# EXERCISE BRIEF
Reproduce the records below exactly, but only between the lines holding "Task: Click the user profile icon" and "The image size is (883, 497).", inclusive.
INFORMATION GIVEN section start
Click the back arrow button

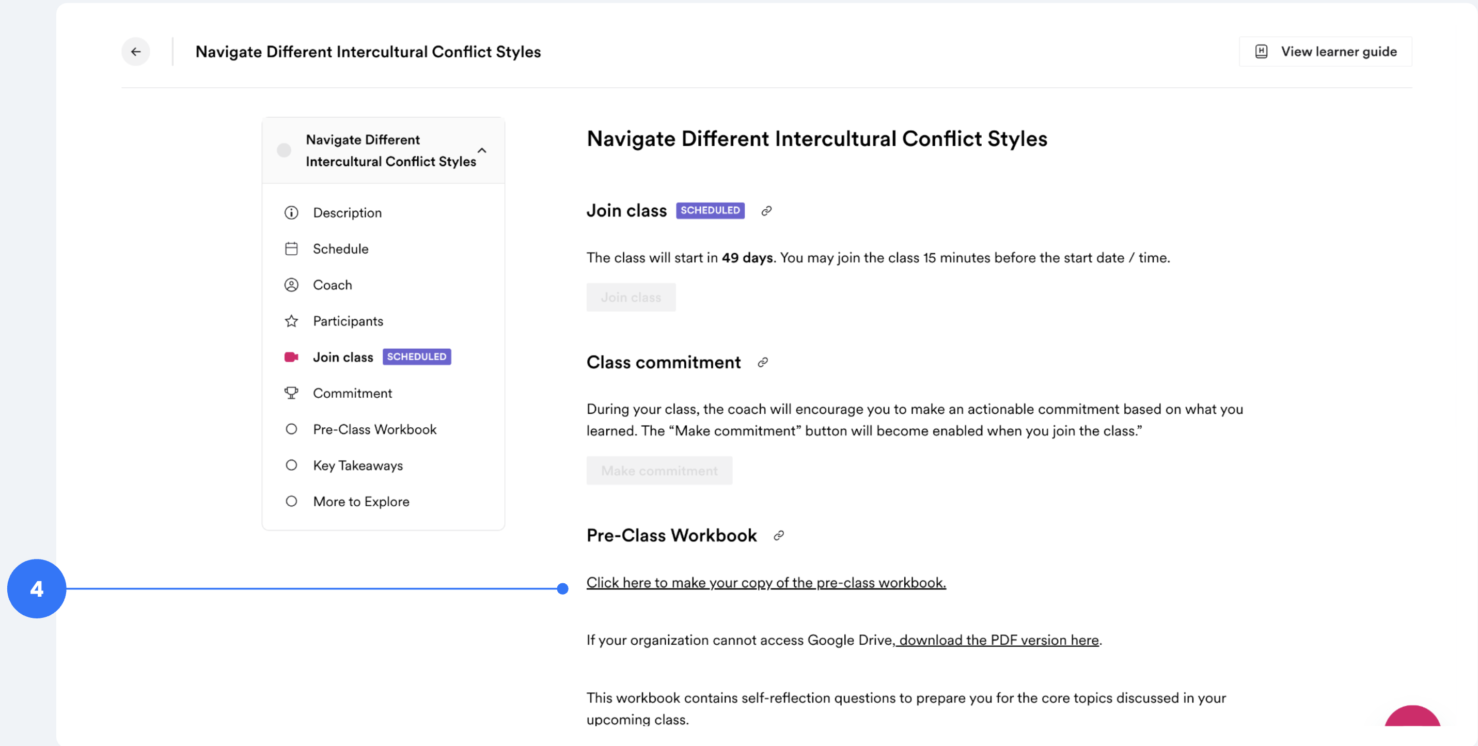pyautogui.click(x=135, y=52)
INFORMATION GIVEN section end
INFORMATION GIVEN section start
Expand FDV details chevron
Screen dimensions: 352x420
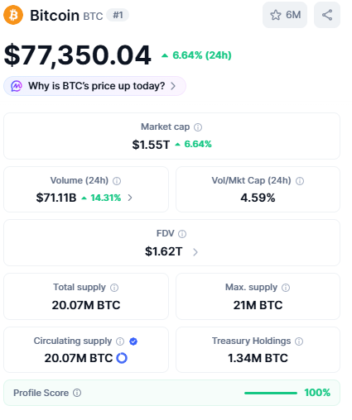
INFORMATION GIVEN section end
INFORMATION GIVEN section start
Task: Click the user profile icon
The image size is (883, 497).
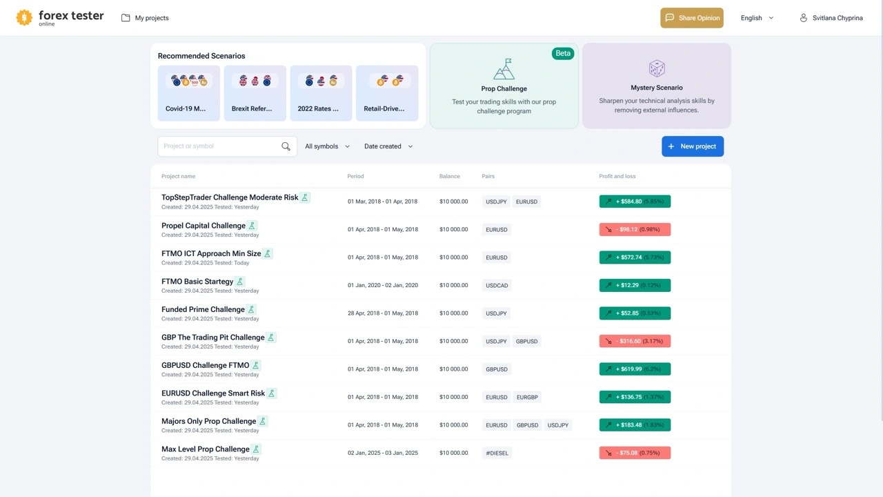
INFORMATION GIVEN section end
# EXERCISE RESPONSE
Task: Click the user profile icon
The image size is (883, 497).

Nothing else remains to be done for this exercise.